Repeat, line for line, only the span that opens at the "Viewport: 1024px width, 616px height." line and closes at the final line below. Skip the pictures.

--- The input ---

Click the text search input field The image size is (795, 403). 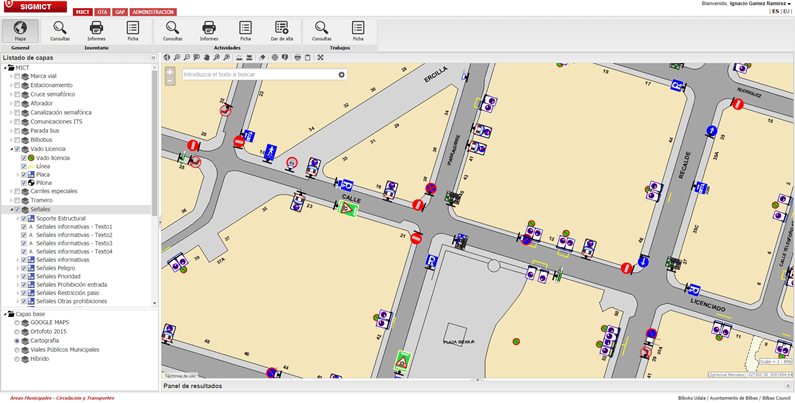click(x=260, y=75)
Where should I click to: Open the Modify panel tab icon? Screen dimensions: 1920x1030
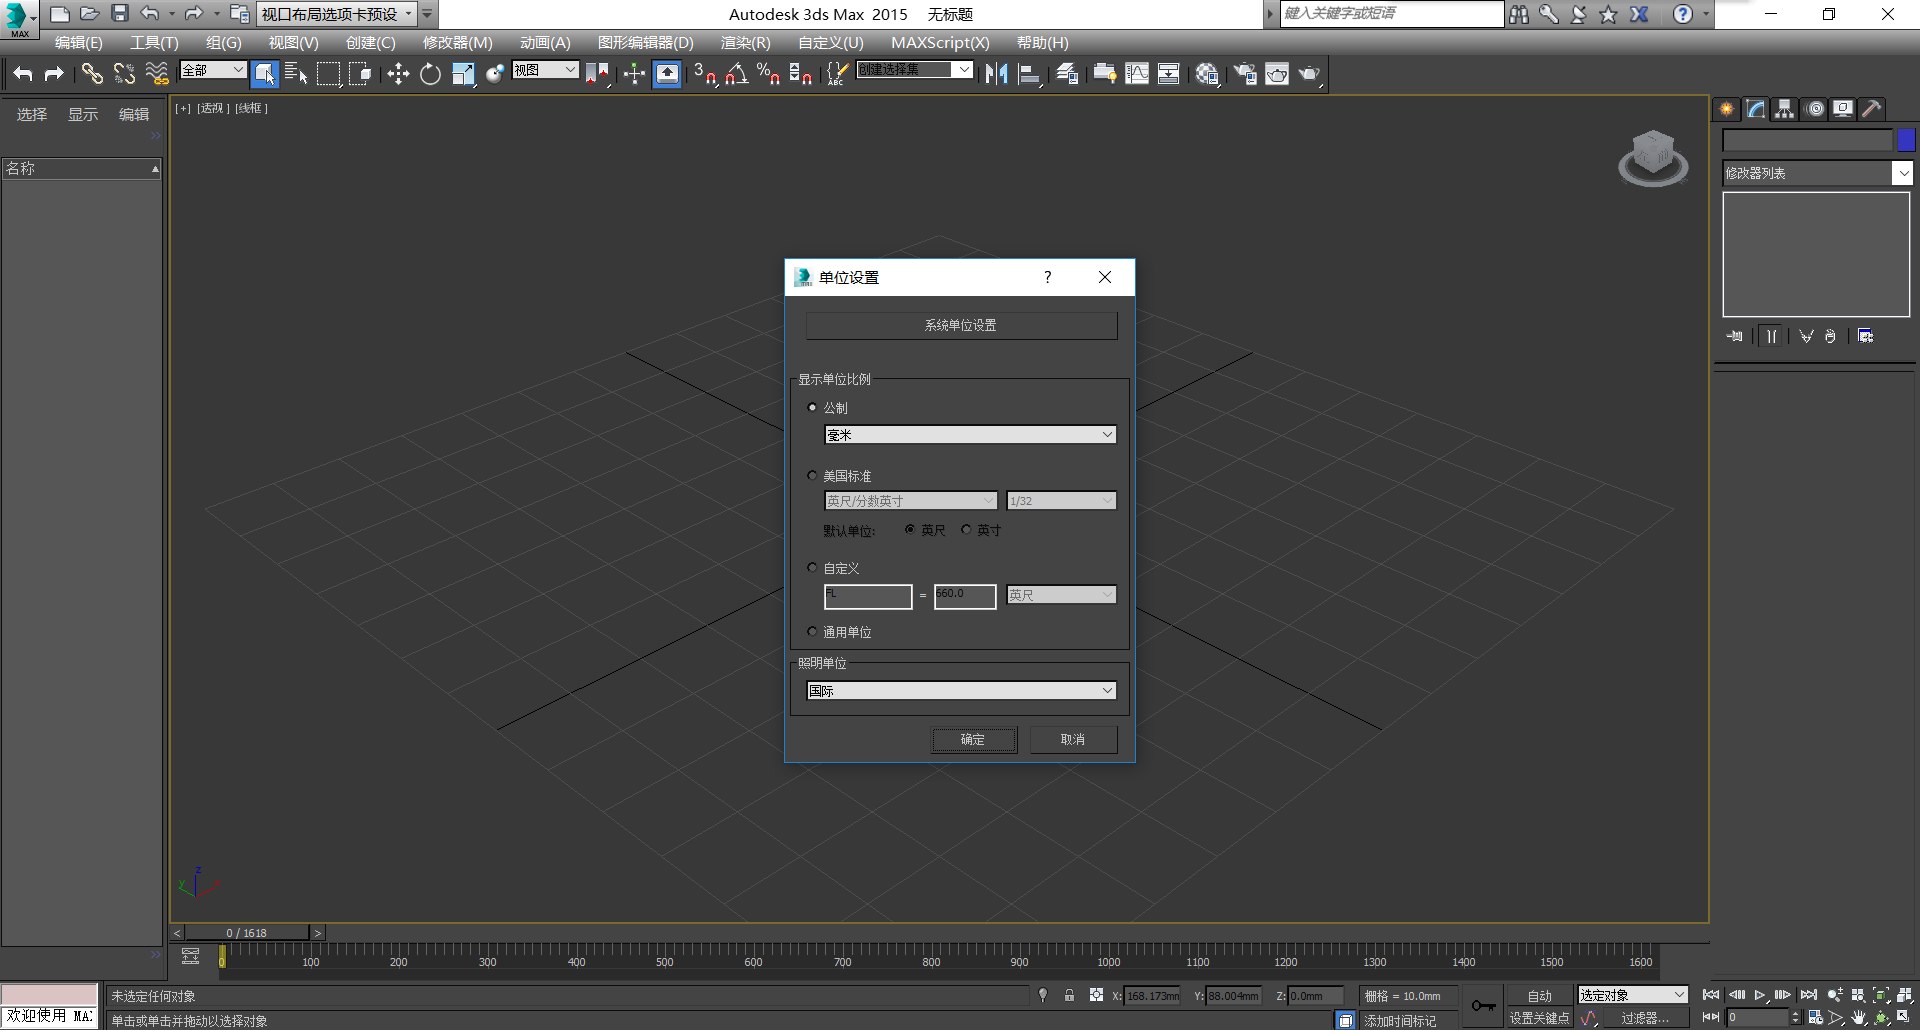pos(1756,109)
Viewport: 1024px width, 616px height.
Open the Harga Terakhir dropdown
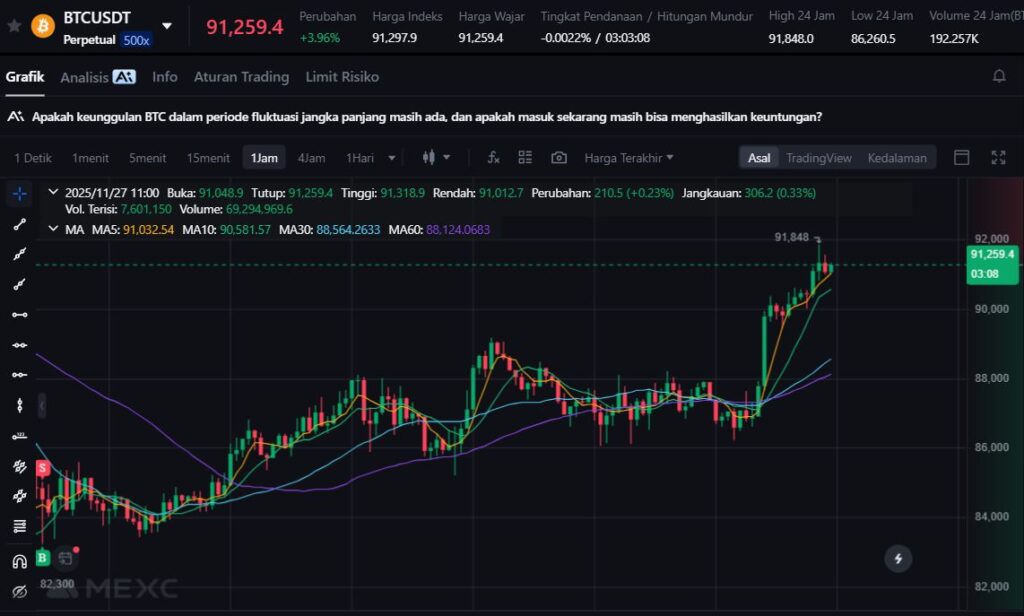pos(628,158)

---

Solution to the exercise
Viewport: 1024px width, 616px height.
Open the Harga Terakhir dropdown
pos(628,158)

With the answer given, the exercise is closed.